Tex-Mex Quinoa

by Sherri Koehler on March 8, 2011

I know a lot of you probably had some variation of “Spanish Rice” you grew up with. My Mom’s recipe very possibly came from some kind of “international cooking” type of book or article in magazines like Redbook or McCall’s. White rice in a tomato-y, sweet, salty and overall bland sauce. Maybe with a bit of chopped up bell pepper, celery and onion. Mom often would serve this with ground beef mixed in and then stuff it all into bell peppers and bake. Certainly not Spanish and not really quite reminiscent of the rice dishes from South and Central America. Really one of those Tex-Mex dishes that have become popular throughout the years.

Now, don’t get me wrong. This was a favorite dish growing up and I still like making stuffed peppers. Lately I’ve been stuffing them with quinoa instead of rice and pinto beans instead of meat.

This weekend we decided to have fajita tacos with lots of bell pepper, onion and Soy Curls. Christie also made some great homemade mashed black beans. I was kind of wanting the Tex-Mex rice and we happened to have some quinoa on hand. In fact the quinoa had been in the rice cooker on warm for a couple of days and was actually getting a little dried out. I just love finding a way to extend the life of leftovers like slightly dried-out qunioa so I was struck with inspiration.

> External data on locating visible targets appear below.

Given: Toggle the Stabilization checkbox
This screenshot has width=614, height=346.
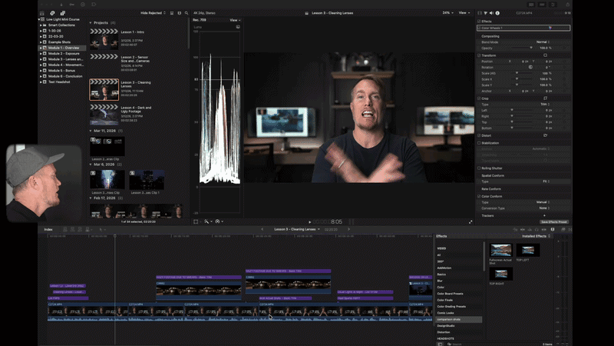Looking at the screenshot, I should 480,142.
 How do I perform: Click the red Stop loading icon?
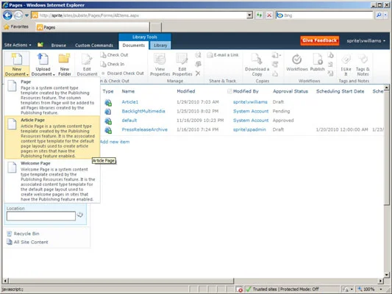[x=269, y=15]
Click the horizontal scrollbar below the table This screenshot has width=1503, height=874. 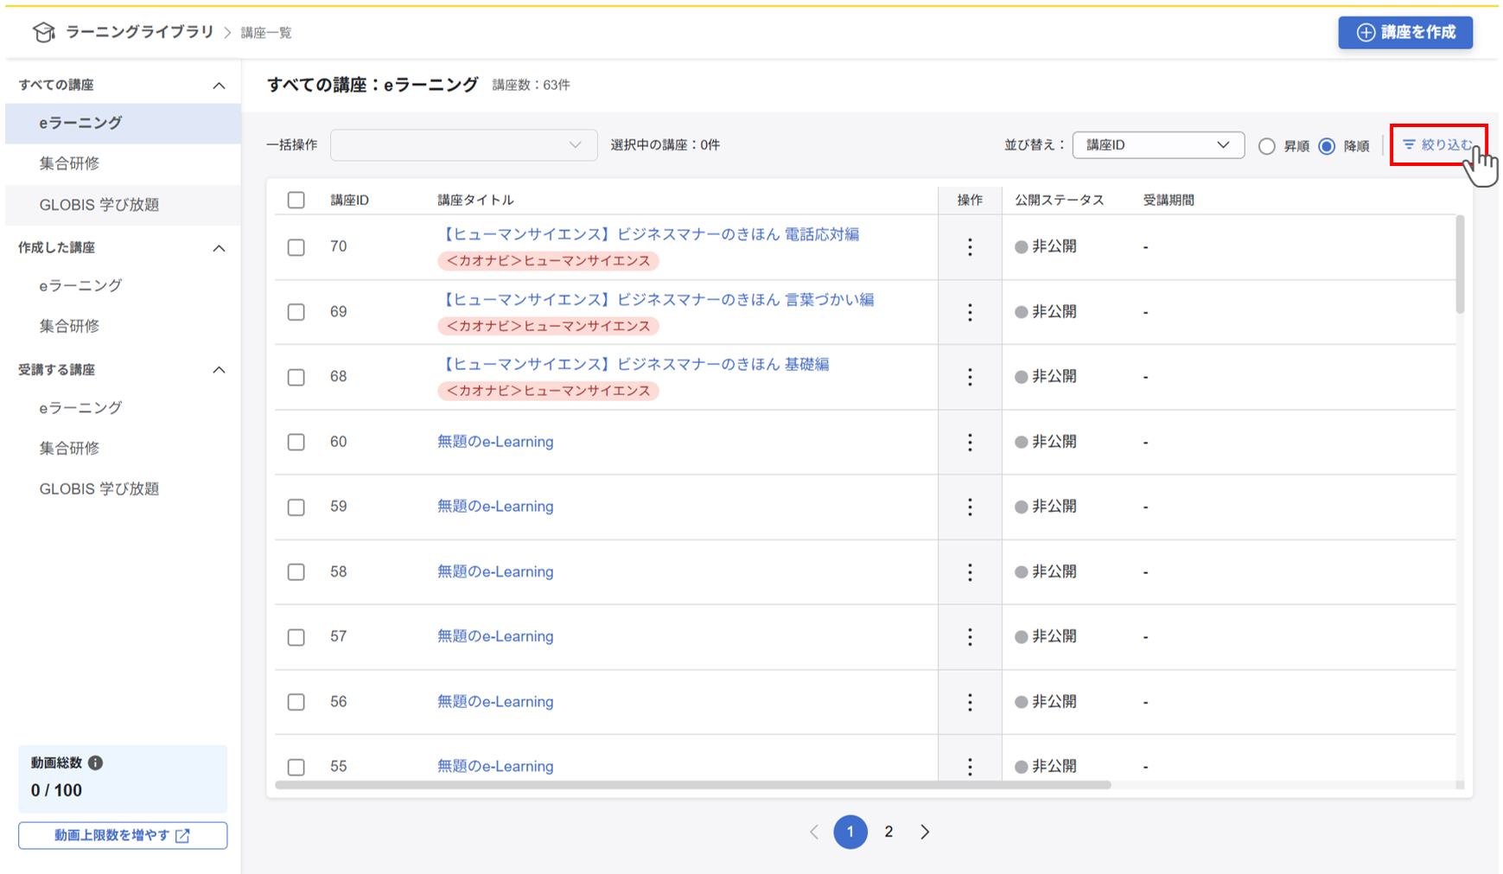691,785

This is a recipe I almost feel guilty for calling a recipe. It is just that simple. However, it turned out so darn tasty I’m writing it up and posting it!

The Stuff

  • 2 cups cooked quinoa (preferably a couple days old so it is dried out some or just don’t put in quite enough water to fully cook it)
  • 1 14.5 oz. can Muir Glen fire-roasted, petite diced tomatoes in Adobo sauce
  • 1 4 oz. can of diced mild green chilies

The Making

Put all of the above into a saucepan and simmer on low heat for at least 20 minutes. You want the undercooked/dried-out quinoa to have time to reabsorb all of the moisture from the tomatoes & chilies.

Top with a pile of beans, sauteed veggies, and maybe some salsa & avocado slices too.

Delicious and easy!

The Adobo sauce is mildly spicy. If you are spice adverse go with diced tomatoes with garlic or just plain. I’m not sure all areas carry the petite diced in Adobo sauce, so you can wing it by using diced tomatoes and adding some chili powder, cumin, powdered garlic

The petite dice and the fire-roasting of the Muir Glen brand make for a great flavor and the tiny tomato bits really blend in well.

If you want it hotter use diced hot chilies instead of mild. I’m sure it would be damn tasty!